### Task to carry out
Pictures must be left out. Retype exactly the lines from the one containing "Screen dimensions: 1108x2400" through the last line of the records below.

### Data provided
^^^^

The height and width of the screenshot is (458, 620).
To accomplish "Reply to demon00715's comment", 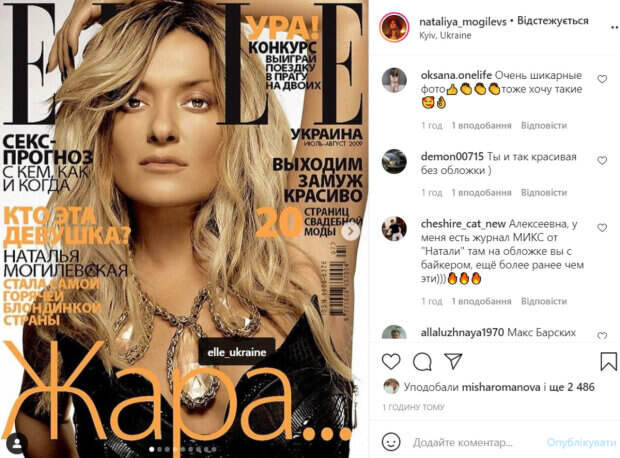I will point(544,193).
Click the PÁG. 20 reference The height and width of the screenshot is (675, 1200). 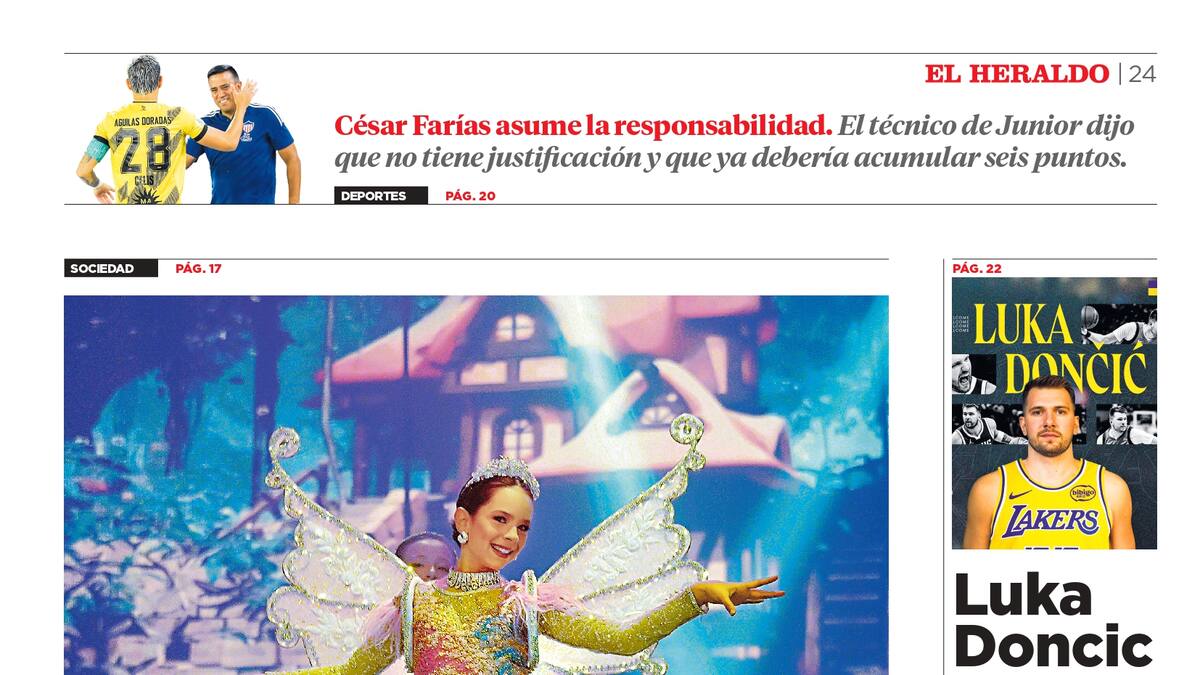pos(470,196)
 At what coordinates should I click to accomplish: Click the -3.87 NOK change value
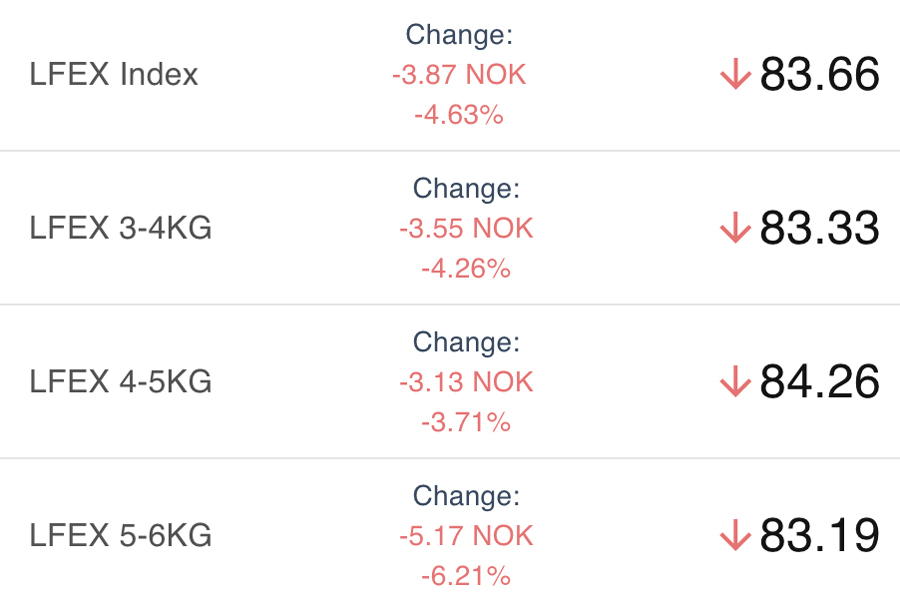pos(459,75)
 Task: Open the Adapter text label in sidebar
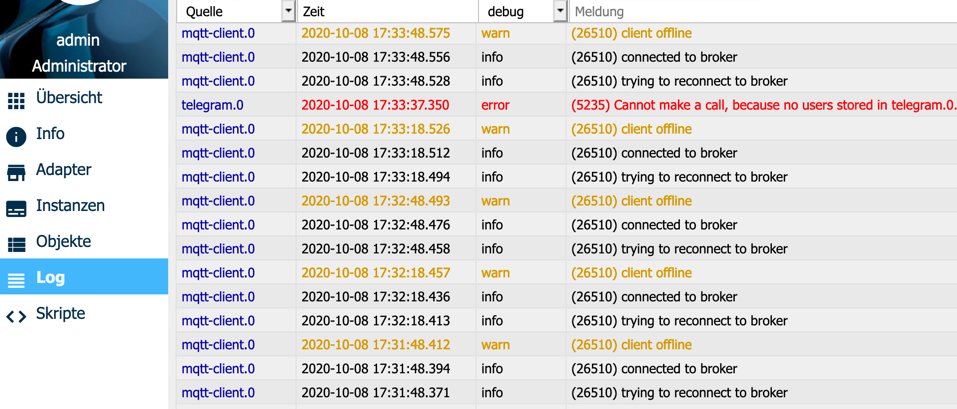[x=63, y=170]
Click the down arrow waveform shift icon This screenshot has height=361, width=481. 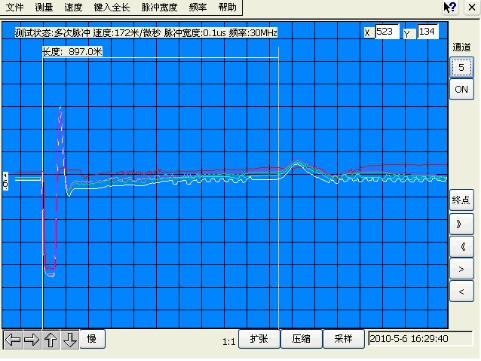(70, 340)
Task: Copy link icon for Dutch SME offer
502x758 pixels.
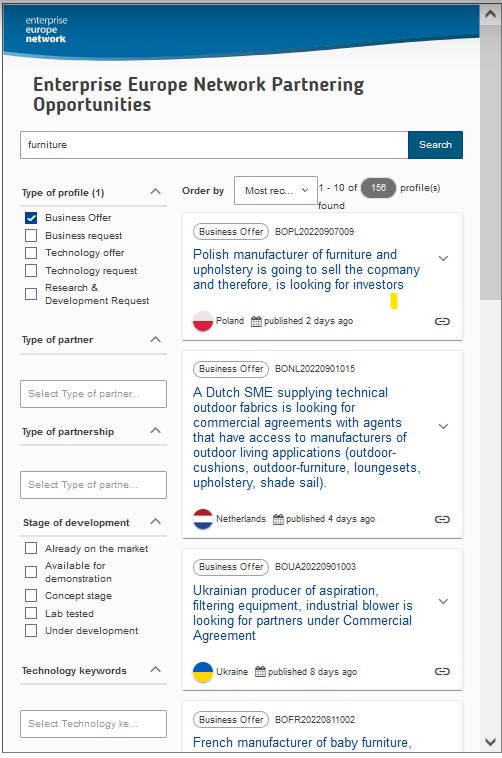Action: 442,519
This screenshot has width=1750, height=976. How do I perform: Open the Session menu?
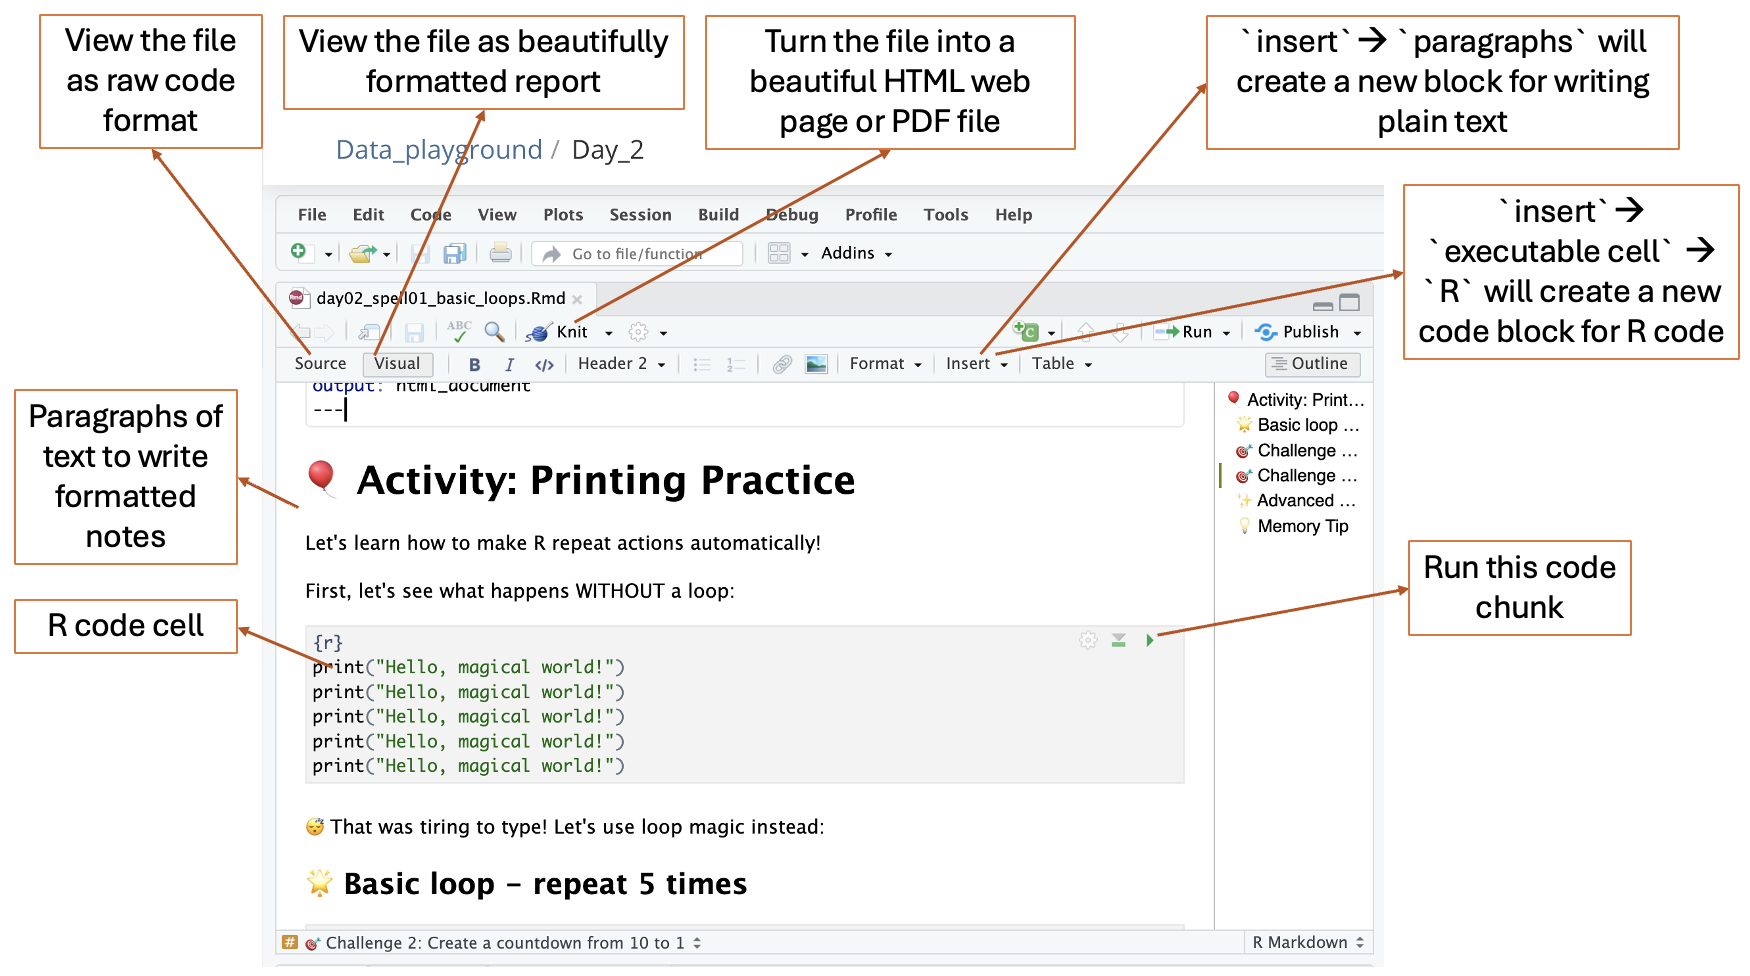point(640,215)
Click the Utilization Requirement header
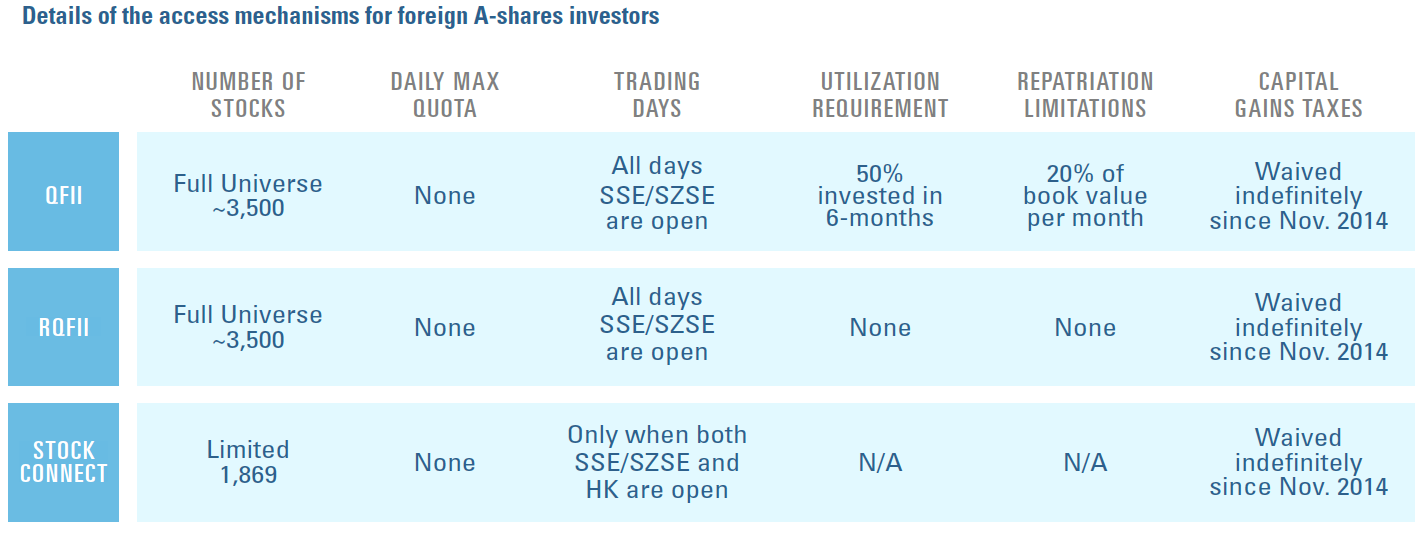The height and width of the screenshot is (535, 1419). [x=880, y=95]
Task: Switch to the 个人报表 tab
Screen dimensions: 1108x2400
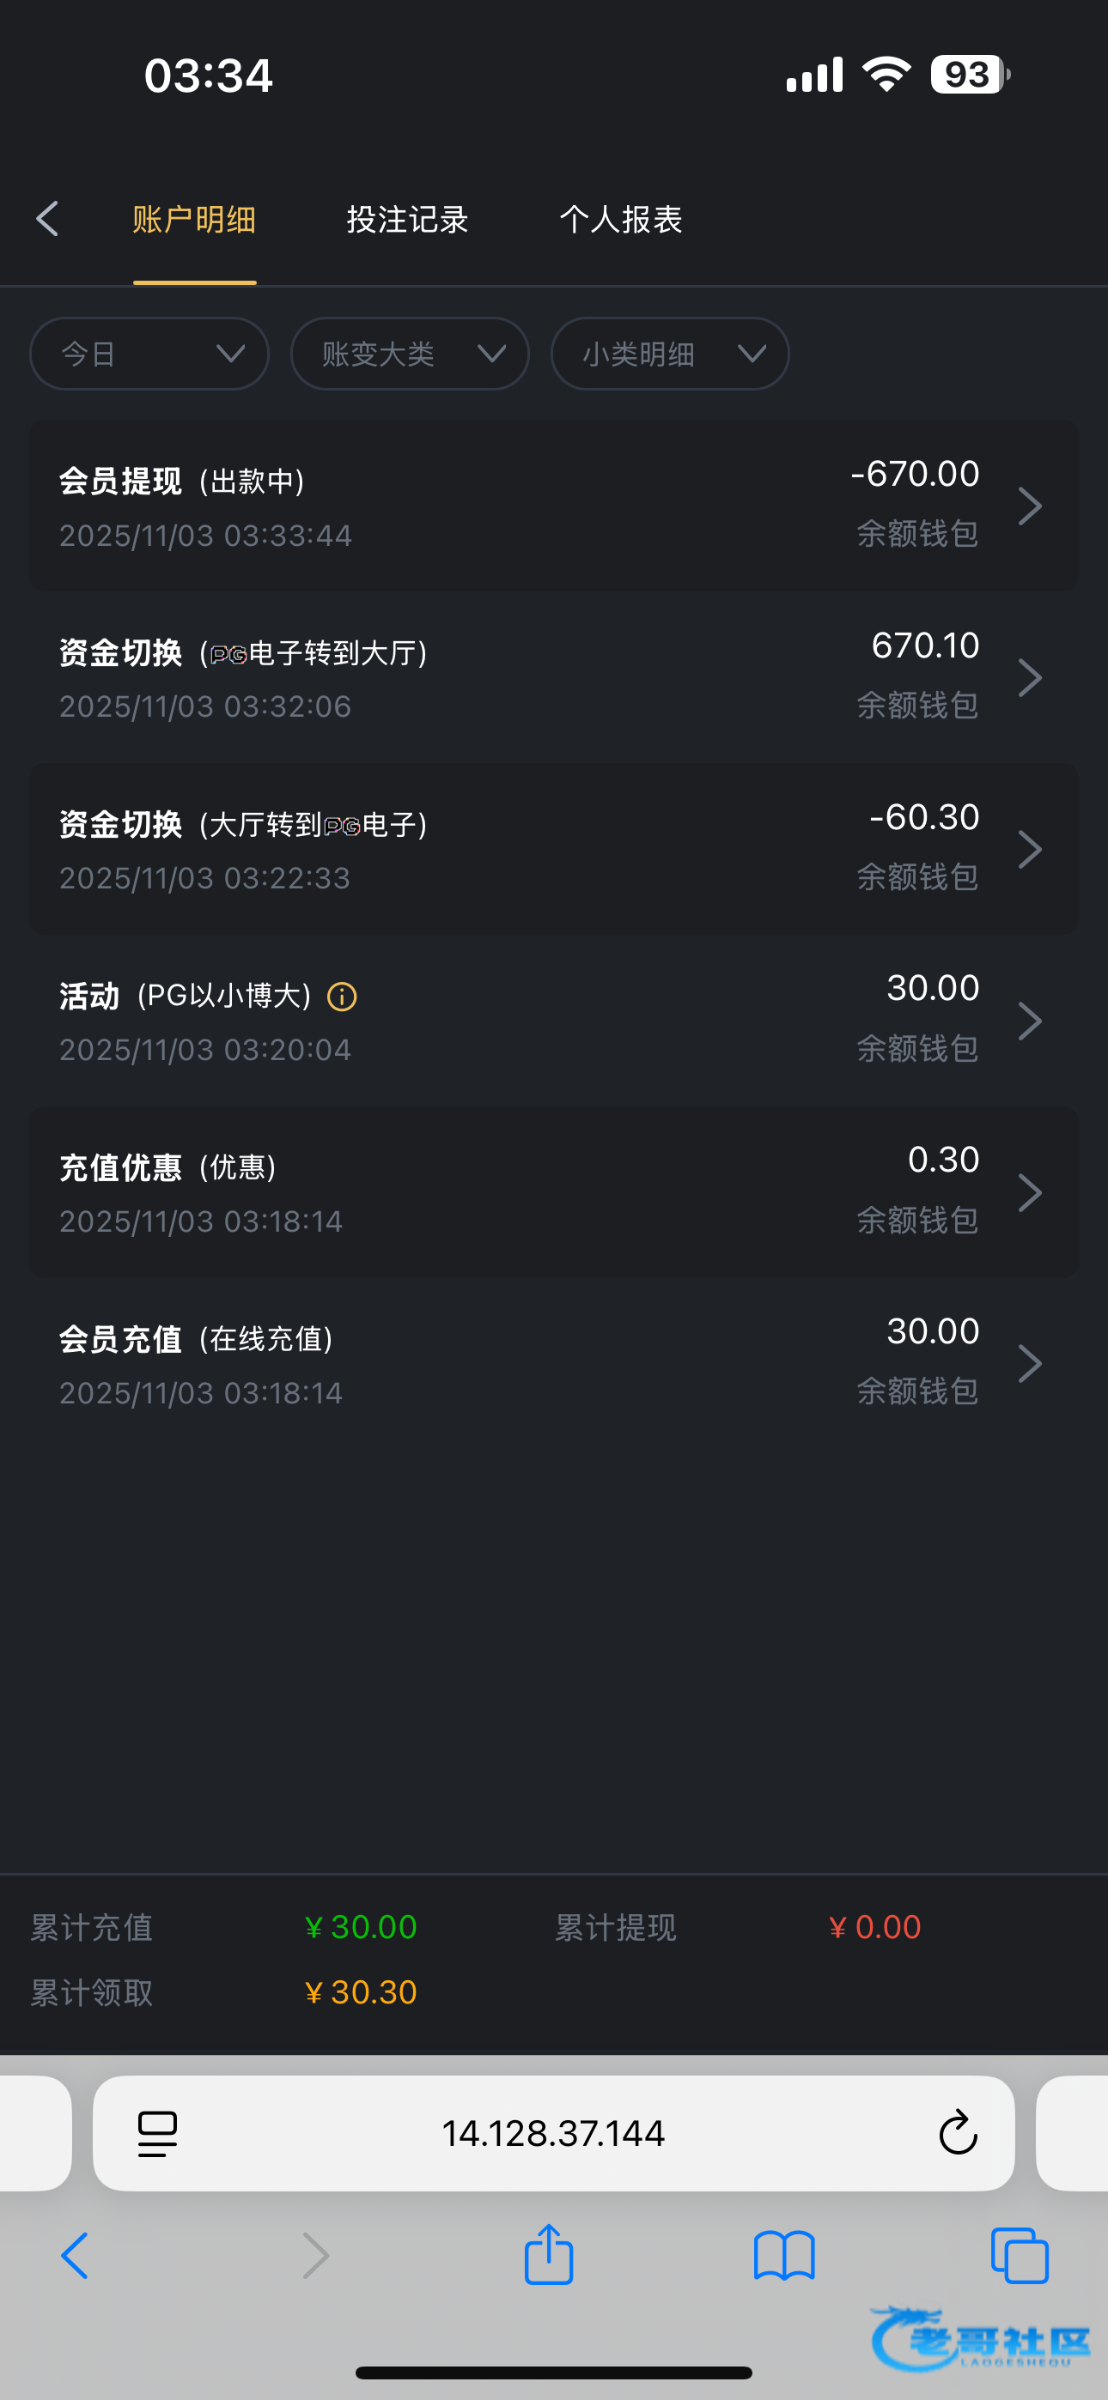Action: [x=620, y=220]
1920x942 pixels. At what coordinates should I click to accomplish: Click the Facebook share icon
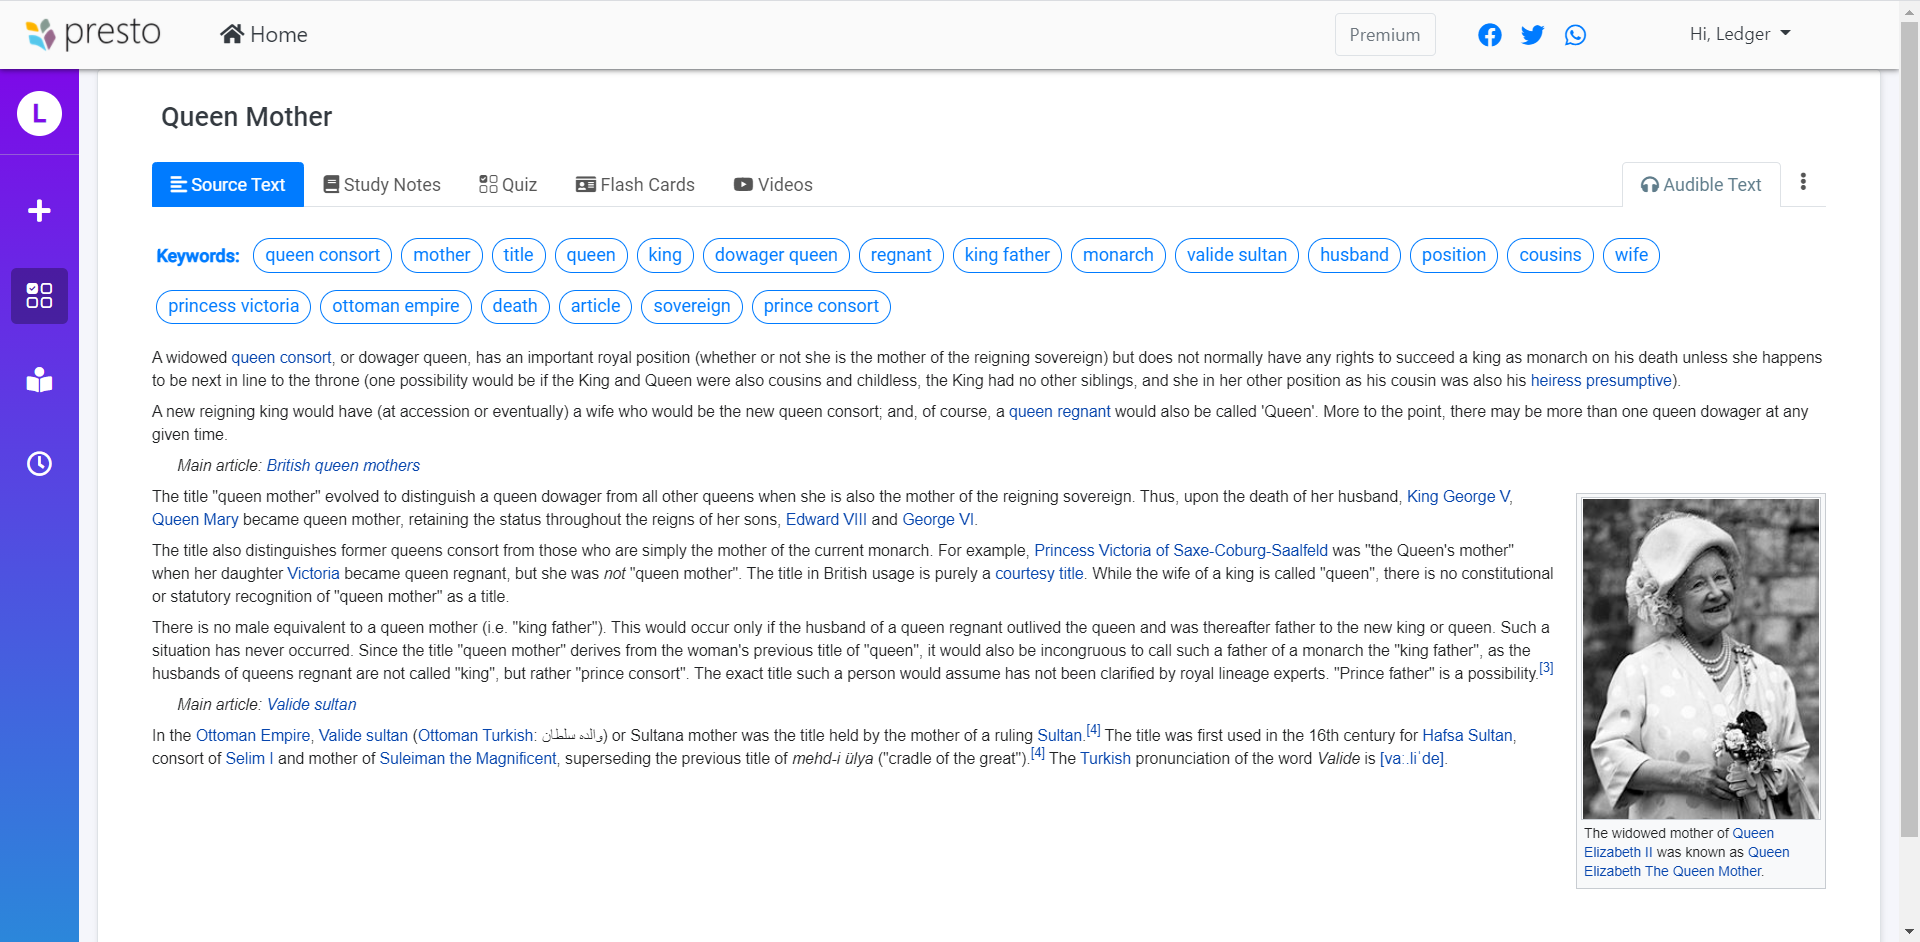pos(1489,35)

^^^^

### Answer for the task
Screen dimensions: 1108x2400
Action: [x=620, y=220]
1920x942 pixels. At what coordinates should I click to accomplish: Click the Facebook share icon
pos(1489,35)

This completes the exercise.